O projeto foi anunciado esta quinta-feira e resulta de uma colaboração entre a Câmara de Sintra, o Instituto das Irmãs do Sagrado Coração de Jesus e a VITAE – Associação de Solidariedade e Desenvolvimento Internacional.
 
Segundo Paula Simões, vereadora da autarquia com o pelouro da Ação Social, este é uma iniciativa que se divide em duas vertentes: uma destinada a apoiar e reintegrar os sem-abrigo e outra com o objetivo de recolher famílias sem alojamento.
 
“É um projeto complementar de apoio extra ao que a Segurança Social faz. As irmãs Hospitaleiras garantem cinco camas a pessoas que se podem ver privadas das suas casas. Não é só um abrigo temporário porque vai trabalhar-se na recuperação de projetos de vida das pessoas”, explicou, em declarações à Lusa.
 
De acordo com a vereadora, esta resposta assegurará apoio social, psicológico, jurídico, atividades ocupacionais, formativas e pedagógicas tendo como objetivo a reinserção socioprofissional dos utilizadores.
Além disso, a Câmara está ainda a negociar com a Segurança Social a criação de mais 40 camas destinadas a famílias desalojadas ou que se encontrem em risco de perder as suas habitações. 

O novo projeto destinado à reinserção dos sem-abrigo e ao auxílio às famílias desalojadas será da responsabilidade técnica da VITAE, associação que se tem dedicado, no concelho de Sintra, ao desenvolvimento de várias ações na área da toxicodependência, mais concretamente na área da redução de riscos e minimização de danos, e vai funcionar na Casa de Saúde da Idanha.

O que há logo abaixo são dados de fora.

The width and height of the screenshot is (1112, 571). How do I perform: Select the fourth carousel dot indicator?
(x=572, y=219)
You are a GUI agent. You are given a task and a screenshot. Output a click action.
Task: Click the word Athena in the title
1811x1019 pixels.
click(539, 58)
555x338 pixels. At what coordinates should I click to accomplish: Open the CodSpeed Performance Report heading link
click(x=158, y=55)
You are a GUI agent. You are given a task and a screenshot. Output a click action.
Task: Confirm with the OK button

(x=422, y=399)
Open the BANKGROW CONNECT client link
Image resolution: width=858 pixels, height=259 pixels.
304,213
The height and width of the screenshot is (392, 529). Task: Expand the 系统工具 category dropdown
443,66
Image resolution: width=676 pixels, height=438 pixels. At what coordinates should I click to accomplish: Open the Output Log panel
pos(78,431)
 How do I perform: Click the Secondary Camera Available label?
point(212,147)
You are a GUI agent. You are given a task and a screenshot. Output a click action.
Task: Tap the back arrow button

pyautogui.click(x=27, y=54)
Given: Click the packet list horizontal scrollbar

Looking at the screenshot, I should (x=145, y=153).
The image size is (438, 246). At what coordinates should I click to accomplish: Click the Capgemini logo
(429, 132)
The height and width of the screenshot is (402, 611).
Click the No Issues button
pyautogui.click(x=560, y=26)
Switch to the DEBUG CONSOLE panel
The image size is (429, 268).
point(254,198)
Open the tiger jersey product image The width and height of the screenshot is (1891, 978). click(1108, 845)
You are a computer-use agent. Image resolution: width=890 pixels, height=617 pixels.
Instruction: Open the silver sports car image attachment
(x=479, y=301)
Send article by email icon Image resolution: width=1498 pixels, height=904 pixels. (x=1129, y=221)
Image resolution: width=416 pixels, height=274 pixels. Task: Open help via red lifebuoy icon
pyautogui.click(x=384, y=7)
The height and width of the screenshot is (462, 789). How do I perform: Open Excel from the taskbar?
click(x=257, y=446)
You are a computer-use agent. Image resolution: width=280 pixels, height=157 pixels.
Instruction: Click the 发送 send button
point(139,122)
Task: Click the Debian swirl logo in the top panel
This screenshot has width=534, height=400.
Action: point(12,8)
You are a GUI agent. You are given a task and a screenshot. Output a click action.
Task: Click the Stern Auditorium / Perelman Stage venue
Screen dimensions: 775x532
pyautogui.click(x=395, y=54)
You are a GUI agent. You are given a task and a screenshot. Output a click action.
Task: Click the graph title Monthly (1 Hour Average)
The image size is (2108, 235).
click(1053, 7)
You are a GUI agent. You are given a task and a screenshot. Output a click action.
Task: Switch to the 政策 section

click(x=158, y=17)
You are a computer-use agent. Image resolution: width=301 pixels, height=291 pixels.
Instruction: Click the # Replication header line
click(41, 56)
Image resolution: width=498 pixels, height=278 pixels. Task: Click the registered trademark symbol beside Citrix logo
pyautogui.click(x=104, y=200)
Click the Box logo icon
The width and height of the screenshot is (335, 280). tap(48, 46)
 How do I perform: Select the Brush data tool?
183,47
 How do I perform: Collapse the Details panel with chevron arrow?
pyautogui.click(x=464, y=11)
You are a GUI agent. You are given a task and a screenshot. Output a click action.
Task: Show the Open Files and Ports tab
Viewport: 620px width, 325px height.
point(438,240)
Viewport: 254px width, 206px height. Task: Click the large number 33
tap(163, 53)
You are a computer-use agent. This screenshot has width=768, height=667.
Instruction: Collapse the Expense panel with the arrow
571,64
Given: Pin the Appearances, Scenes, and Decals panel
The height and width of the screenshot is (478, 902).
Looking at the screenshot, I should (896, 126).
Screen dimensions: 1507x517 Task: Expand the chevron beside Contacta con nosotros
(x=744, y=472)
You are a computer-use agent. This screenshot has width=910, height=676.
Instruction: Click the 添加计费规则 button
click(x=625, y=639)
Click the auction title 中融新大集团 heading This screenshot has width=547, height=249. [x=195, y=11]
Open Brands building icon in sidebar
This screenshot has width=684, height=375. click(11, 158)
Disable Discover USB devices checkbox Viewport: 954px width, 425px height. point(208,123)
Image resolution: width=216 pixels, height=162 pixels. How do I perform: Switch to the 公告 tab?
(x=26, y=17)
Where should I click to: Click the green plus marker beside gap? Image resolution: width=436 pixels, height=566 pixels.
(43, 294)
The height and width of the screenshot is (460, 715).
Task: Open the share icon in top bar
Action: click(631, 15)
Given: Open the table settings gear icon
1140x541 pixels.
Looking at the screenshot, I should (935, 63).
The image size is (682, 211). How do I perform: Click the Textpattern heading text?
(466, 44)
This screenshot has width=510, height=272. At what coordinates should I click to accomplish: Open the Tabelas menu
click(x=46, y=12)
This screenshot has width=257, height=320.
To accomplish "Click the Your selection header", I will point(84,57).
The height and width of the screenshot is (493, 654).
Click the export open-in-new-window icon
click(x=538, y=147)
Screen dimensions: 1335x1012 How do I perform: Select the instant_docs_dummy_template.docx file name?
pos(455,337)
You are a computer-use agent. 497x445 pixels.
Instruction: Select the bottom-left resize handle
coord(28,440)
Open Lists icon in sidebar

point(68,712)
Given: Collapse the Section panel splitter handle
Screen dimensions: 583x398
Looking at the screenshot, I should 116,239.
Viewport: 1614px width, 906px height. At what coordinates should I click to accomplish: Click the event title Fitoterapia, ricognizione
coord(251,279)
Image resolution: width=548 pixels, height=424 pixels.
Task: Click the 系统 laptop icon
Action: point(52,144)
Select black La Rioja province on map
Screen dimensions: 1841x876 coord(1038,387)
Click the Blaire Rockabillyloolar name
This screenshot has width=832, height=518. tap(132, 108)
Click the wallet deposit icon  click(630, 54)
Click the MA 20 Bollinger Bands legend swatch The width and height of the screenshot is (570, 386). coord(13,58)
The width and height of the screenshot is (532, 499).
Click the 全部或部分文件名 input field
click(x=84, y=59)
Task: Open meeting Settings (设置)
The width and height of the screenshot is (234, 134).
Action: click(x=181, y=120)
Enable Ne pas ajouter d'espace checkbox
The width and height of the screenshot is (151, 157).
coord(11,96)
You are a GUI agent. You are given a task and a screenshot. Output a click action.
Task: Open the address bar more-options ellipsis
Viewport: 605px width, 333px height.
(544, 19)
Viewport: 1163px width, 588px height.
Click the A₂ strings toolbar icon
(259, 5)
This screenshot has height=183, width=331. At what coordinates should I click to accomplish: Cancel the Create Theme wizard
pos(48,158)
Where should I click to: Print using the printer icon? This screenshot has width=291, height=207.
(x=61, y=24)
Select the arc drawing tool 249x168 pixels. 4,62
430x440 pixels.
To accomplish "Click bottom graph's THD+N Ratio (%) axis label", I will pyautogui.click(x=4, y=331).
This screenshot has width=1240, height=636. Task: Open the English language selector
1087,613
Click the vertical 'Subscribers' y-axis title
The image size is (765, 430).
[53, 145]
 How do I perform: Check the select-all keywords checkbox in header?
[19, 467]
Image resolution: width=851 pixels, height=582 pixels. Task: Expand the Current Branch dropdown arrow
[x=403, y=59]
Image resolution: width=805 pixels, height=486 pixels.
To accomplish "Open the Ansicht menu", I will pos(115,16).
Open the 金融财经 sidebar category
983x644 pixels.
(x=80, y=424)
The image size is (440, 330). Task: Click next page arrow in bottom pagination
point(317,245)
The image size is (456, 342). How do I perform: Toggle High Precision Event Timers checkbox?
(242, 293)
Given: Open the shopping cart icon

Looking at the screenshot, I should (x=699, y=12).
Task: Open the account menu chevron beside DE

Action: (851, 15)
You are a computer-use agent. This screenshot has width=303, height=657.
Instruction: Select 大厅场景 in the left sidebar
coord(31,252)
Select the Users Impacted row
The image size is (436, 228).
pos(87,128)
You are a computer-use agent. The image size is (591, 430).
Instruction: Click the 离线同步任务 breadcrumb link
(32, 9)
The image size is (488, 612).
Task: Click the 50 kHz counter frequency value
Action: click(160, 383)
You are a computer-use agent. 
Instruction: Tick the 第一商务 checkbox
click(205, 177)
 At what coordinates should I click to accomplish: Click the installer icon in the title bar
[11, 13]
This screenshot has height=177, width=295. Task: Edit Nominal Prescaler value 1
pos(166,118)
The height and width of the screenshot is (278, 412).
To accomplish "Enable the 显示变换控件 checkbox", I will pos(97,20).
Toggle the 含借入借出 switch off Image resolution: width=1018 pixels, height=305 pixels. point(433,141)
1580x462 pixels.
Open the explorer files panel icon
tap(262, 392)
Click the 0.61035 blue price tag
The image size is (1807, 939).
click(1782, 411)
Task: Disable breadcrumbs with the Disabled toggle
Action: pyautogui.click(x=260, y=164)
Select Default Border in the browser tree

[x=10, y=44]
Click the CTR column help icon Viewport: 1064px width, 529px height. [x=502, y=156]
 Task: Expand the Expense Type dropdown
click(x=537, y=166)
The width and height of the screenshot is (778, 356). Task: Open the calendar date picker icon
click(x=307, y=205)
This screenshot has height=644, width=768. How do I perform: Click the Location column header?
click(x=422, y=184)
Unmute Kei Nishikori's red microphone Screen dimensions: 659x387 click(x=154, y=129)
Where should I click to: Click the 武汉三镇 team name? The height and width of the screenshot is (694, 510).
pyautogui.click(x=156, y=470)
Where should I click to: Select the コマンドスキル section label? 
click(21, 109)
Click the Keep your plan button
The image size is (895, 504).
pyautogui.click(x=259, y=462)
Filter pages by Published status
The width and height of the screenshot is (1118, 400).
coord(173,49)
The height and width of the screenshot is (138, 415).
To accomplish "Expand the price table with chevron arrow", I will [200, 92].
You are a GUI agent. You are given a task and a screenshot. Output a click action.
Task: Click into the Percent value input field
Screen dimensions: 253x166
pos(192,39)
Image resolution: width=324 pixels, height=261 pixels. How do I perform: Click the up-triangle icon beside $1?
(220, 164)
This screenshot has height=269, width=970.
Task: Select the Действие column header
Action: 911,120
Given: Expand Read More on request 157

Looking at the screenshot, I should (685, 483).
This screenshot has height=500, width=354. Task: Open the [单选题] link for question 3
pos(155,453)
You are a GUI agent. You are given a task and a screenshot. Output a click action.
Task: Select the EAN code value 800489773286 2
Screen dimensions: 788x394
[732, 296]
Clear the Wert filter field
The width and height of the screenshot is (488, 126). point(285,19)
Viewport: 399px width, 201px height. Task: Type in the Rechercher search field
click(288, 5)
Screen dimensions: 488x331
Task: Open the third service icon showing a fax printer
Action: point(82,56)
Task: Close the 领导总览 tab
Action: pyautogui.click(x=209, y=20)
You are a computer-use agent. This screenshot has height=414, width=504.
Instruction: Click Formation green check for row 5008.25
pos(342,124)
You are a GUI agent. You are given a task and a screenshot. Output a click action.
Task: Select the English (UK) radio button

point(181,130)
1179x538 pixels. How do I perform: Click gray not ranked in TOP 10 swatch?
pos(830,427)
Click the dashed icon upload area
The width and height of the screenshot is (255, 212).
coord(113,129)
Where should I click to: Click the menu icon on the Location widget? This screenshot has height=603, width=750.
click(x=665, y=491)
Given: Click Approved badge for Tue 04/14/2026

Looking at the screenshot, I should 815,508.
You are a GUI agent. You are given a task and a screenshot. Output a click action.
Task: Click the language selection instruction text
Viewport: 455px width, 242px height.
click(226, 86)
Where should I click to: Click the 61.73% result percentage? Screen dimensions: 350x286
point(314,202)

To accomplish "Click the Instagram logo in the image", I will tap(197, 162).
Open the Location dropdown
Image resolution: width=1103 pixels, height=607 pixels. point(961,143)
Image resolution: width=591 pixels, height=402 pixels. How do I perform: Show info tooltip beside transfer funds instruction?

Município atribui 800 euros por ano às famílias carenciadas
 

A vereadora salientou que, num ano em que a crise se tem acentuado, tem também aumentado o número de pedidos de apoio feitos à autarquia no sentido do pagamento de rendas, água, luz ou eletricidade ou até mesmo, por exemplo, para a aquisição de óculos. 
 
Consequentemente, o município tem em funcionamento um programa que atribui 800 euros por ano a famílias carenciadas ou pessoas isoladas com o propósito de ajudar a pagar essas despesas.